__Direction__.
Filter the rows below down to every line containing the string "Viewport", and copy each of those lines unchanged.

Stored items:
┄┄┄┄┄┄┄┄┄┄┄┄┄┄┄┄┄┄┄┄

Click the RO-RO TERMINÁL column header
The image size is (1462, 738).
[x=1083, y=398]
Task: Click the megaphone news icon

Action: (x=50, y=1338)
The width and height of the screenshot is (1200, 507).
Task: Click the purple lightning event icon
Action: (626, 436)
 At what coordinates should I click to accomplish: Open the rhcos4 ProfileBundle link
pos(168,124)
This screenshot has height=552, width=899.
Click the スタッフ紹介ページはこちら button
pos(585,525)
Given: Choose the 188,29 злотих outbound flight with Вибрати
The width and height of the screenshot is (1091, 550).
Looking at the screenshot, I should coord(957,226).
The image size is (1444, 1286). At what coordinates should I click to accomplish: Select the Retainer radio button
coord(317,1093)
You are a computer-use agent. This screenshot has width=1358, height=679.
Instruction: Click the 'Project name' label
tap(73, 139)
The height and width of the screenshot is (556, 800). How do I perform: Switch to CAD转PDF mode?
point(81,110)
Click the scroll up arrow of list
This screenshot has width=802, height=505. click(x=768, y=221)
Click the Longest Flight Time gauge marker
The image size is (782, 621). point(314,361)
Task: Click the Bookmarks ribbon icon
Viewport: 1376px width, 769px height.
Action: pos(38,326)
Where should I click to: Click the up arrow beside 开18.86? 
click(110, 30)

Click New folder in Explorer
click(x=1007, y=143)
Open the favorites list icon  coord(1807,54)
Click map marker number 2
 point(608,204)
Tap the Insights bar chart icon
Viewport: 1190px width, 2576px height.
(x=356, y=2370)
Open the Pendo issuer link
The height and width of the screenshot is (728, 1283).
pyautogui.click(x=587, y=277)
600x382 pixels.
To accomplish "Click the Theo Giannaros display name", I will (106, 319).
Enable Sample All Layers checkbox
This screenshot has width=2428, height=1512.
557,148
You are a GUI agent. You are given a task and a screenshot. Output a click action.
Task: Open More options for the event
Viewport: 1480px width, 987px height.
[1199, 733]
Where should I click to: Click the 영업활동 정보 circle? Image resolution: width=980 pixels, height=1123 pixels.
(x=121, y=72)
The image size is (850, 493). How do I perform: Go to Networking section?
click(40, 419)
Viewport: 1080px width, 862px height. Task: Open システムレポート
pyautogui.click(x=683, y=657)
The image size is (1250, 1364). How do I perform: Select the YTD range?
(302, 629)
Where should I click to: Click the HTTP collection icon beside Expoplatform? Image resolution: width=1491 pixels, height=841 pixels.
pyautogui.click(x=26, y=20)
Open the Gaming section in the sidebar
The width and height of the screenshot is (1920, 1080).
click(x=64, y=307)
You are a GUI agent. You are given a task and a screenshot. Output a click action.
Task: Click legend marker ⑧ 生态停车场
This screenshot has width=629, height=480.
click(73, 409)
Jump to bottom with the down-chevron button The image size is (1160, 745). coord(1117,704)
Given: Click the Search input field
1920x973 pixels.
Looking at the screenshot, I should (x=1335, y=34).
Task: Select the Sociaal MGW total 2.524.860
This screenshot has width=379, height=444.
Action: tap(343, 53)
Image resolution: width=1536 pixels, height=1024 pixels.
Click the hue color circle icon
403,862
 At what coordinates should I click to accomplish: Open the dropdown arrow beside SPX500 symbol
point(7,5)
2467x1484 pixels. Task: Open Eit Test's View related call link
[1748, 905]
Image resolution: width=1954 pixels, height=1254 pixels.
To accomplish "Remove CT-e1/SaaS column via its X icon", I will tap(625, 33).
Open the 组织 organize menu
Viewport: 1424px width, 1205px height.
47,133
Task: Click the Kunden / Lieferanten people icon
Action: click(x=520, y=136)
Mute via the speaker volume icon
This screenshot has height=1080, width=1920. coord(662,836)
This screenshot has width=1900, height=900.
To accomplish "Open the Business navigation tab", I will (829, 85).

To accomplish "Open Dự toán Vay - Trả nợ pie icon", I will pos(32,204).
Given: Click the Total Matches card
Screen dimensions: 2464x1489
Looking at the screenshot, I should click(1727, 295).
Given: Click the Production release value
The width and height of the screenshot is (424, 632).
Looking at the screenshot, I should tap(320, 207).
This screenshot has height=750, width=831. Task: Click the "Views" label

┄┄┄┄┄┄┄┄┄┄┄┄┄┄┄┄┄┄┄┄

__Solution for this task__.
Viewport: 1376px width, 769px height.
Viewport: 1190px width, 2576px height.
Viewport: 1480px width, 987px height.
Viewport: 1080px width, 862px height. Task: Open システムレポート
Viewport: 1424px width, 1205px height.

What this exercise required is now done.